The interdisciplinary literature on gender, intermarriage, and transnational migration has often compared the social phenomenon of intra-Asia marriage migration with either the transnational marriages of mail-order brides or with the gendered migration of live-in care workers, with a strong tendency to examine its negative consequences for marriage migrants who choose to migrate from poorer to richer countries within Asia through transnational marriages. To date, however, we have limited understanding of the determinants of marriage migrants' wellbeing in the marriage and migration processes.
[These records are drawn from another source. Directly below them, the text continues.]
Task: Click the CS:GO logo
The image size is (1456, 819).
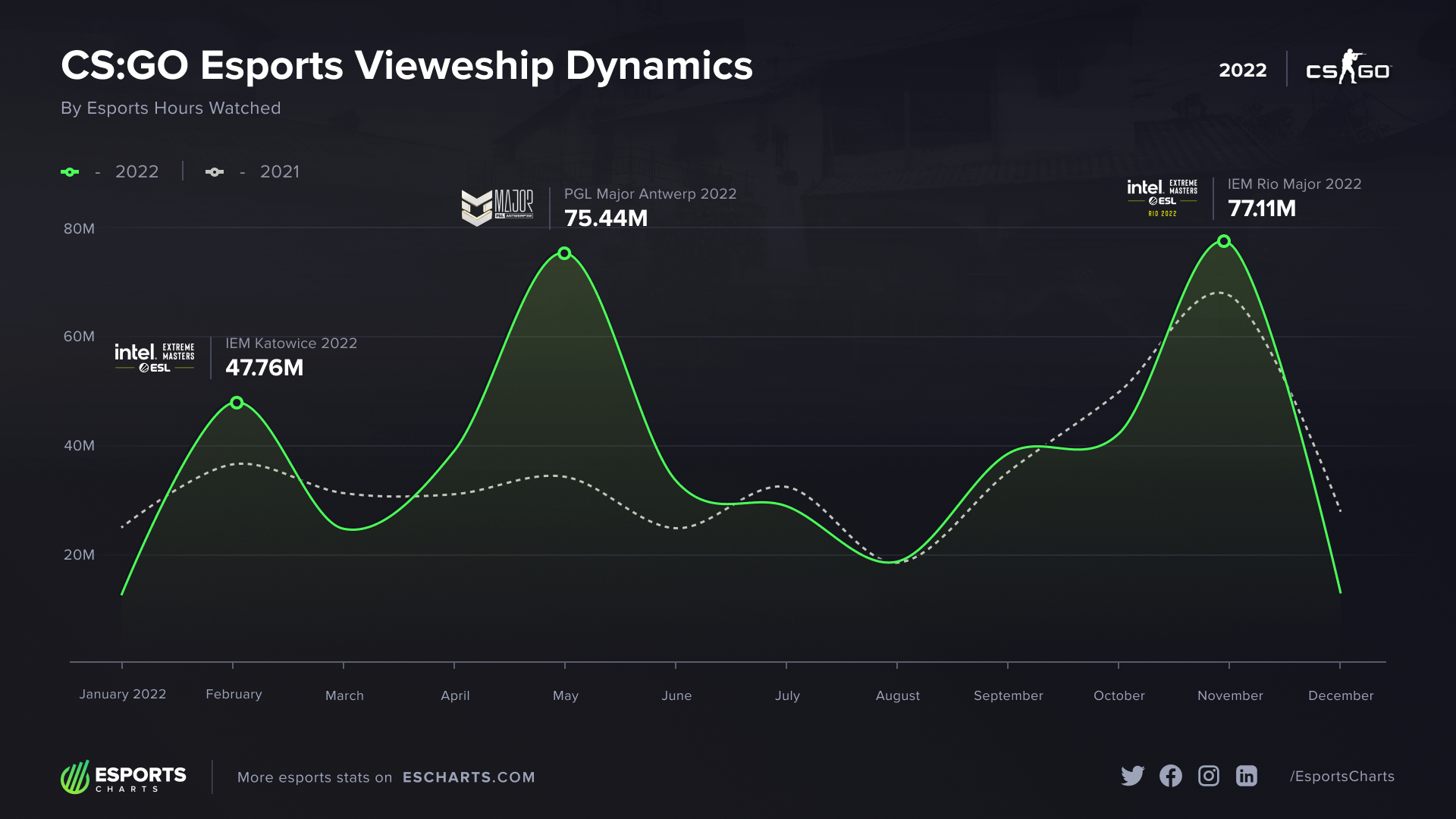Action: [1348, 68]
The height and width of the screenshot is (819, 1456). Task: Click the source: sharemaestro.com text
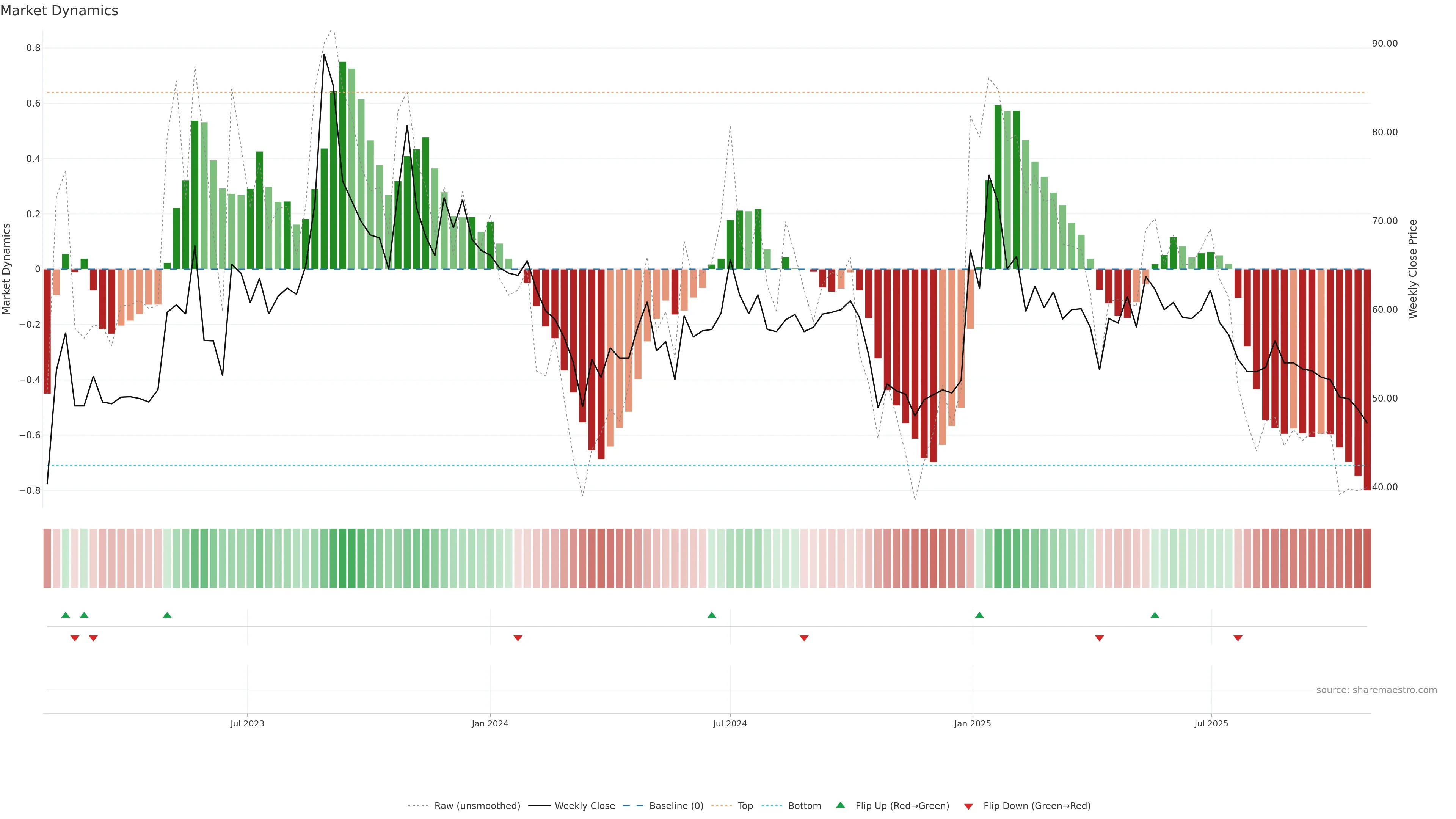[1376, 690]
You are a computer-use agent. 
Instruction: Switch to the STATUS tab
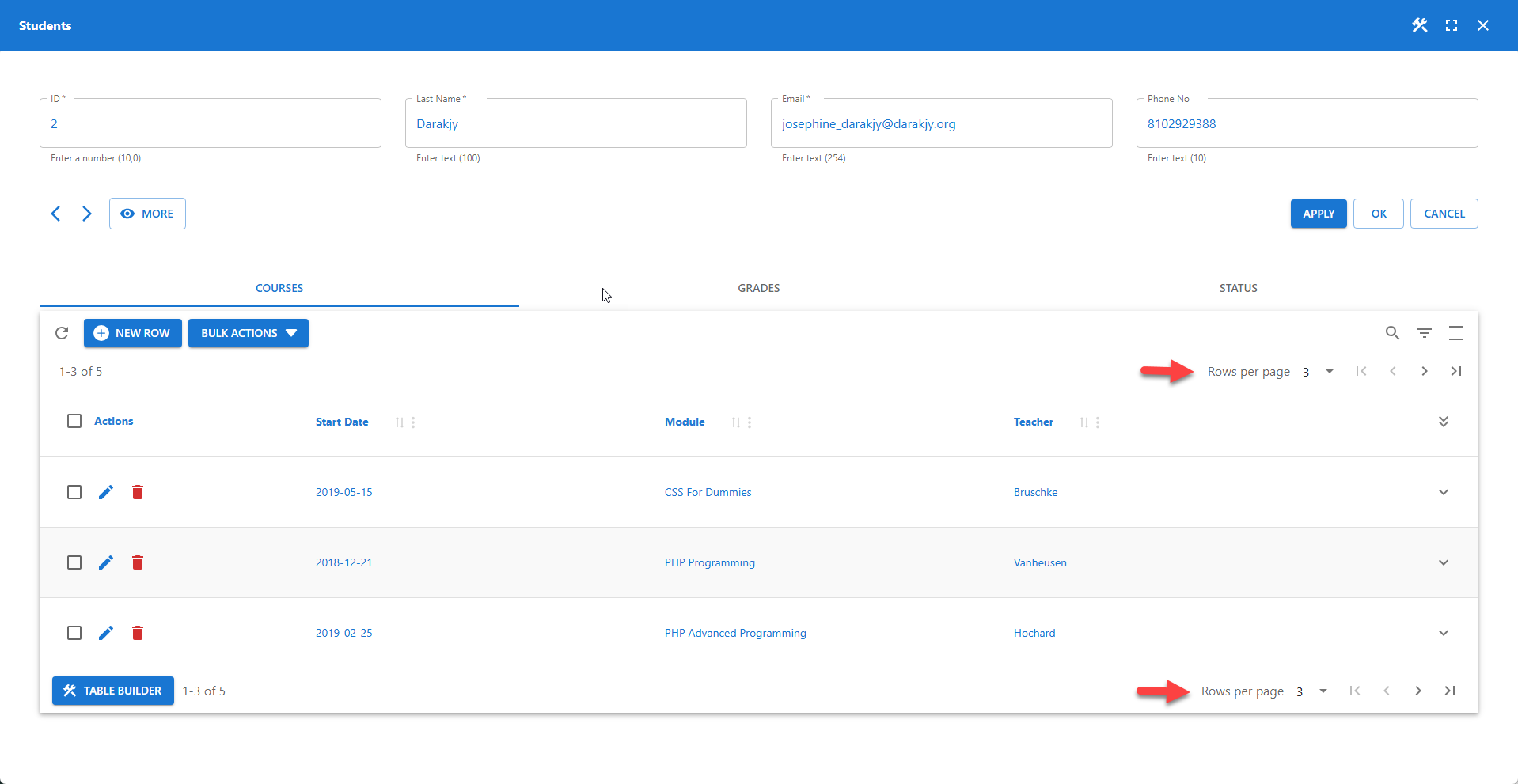coord(1238,288)
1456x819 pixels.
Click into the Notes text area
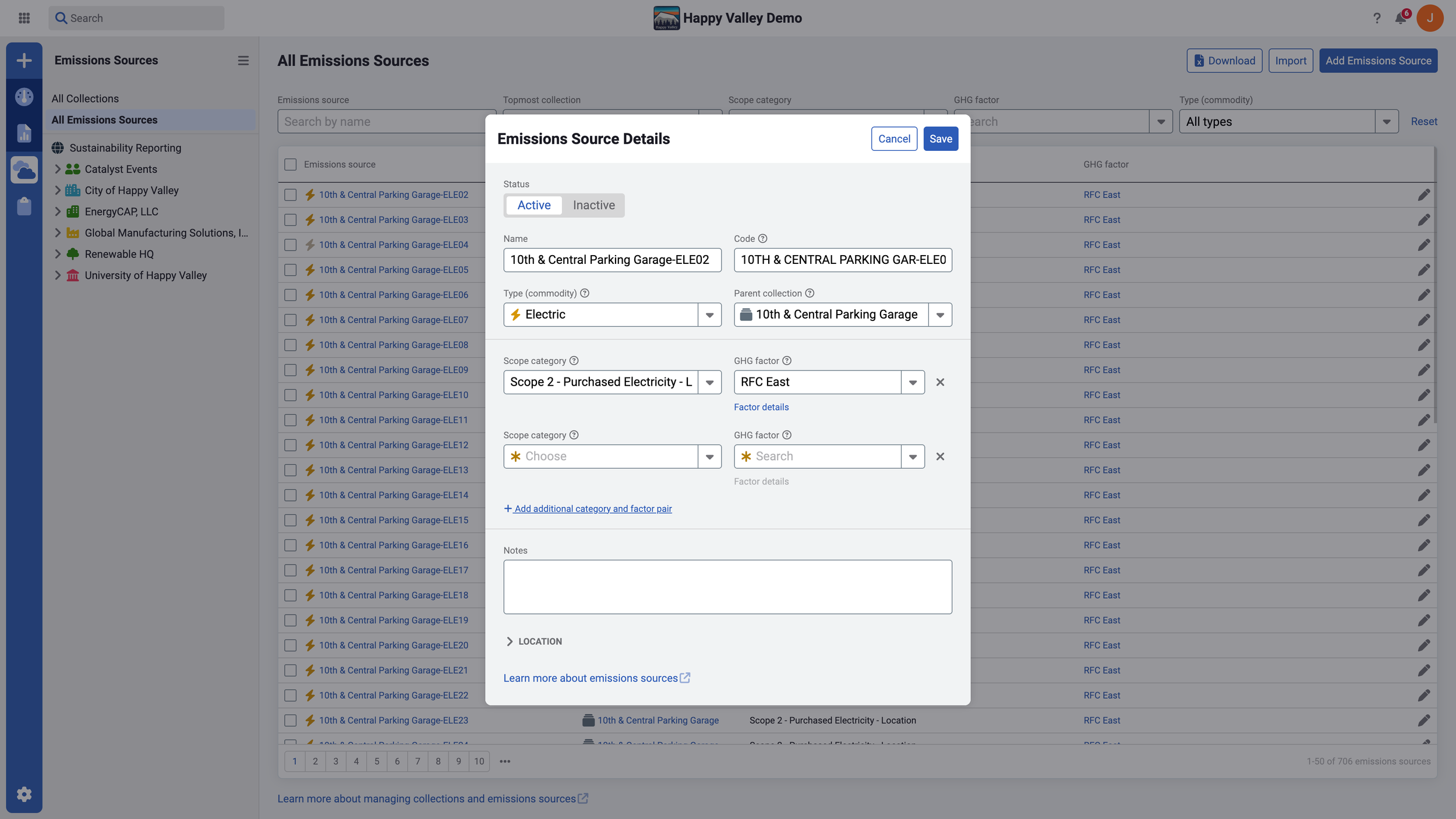click(727, 587)

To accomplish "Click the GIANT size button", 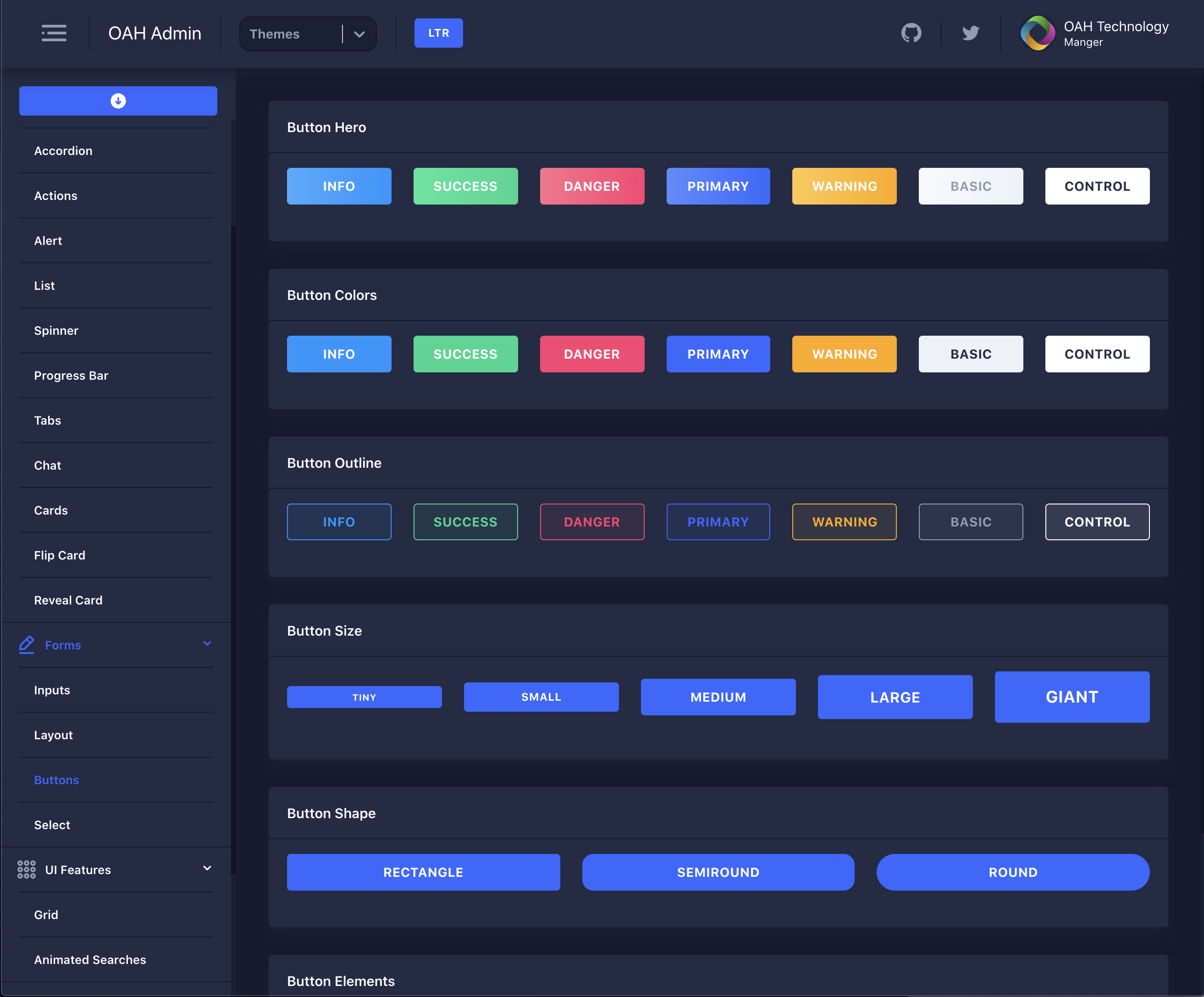I will point(1071,697).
To further examine the positive social and health consequences of intra-Asia marriage migration, this dissertation uses the National Survey on Multicultural Families in South Korea (N=69,394), forty-eight in-depth interviews, and a year of multi-sited fieldwork working with sixteen migrant organizations in both rural and urban settings, to answer one major research question: how do transnational marriage and gendered migration affect the wellbeing of Asian women migrants in Taiwan and South Korea? I found that gender dynamics, socioeconomic status, and social integration are three key and interconnected determinants of marriage migrants' health and wellbeing.
Specifically, marital power dynamics between marriage migrants and their husbands have a direct effect on marriage migrants' self-rated health, life satisfaction, and views on marriage migration; marriage migrants' exposure to gender-based bias affects their propensity to marry across borders through different channels, while the flexibility of gender structure in the marital families is critical in marriage migrants' double transition of becoming married women and becoming migrants. On the one hand, the socioeconomic status of marital families is more important to marriage migrants' self-rated health and life satisfaction than the education of their husbands. On the other hand, the social standing of natal families reveals little effect on marriage migrants' post-migration wellbeing, yet marriage migrants' own education has a reverse effect on how they value the experience of transnational marriage migration.
In terms of the various dimensions of social integration, social relationships with the native populations affect marriage migrants' health in a positive way, yet social relationships with co-ethnics turn out to influence their health negatively. Overall, marriage migrants' gendered social roles--as wives, daughters-in-law, and mothers--in the marital families allow them to better negotiate their individual agency, which is defined as their ability to act independently and make free choices. The sense of belonging gained through participating in these family roles serves as a strong foundation for marriage migrants to further integrate into the host societies as migrant groups through taking on social roles as community members and citizens.
By using multiple measures of gender dynamics, socioeconomic status, and social integration, I show both (1) the quantitative significance of these factors to the health and wellbeing of marriage migrants from different Asian ethnicities/countries of origin in South Korea, and (2) the qualitative importance of these factors in shaping the life trajectories of Vietnamese marriage migrants in Taiwan and South Korea who met their husbands through different marriage channels at different stages of their lives.
In conclusion, this dissertation illustrates the diverse experiences of intra-Asia marriage migrants and emphasizes the importance of marriage migrants' wellbeing to their marital families, host societies, and the developmental trajectories of their bi-ethnic children. Using the case of transnational marriage migrants, whose social positions are marginalized by multiple social hierarchies of gender, class, ethnicity, nativity, and capitalist globalization, I suggest that more empirical research is needed to improve the wellbeing of other marginalized populations.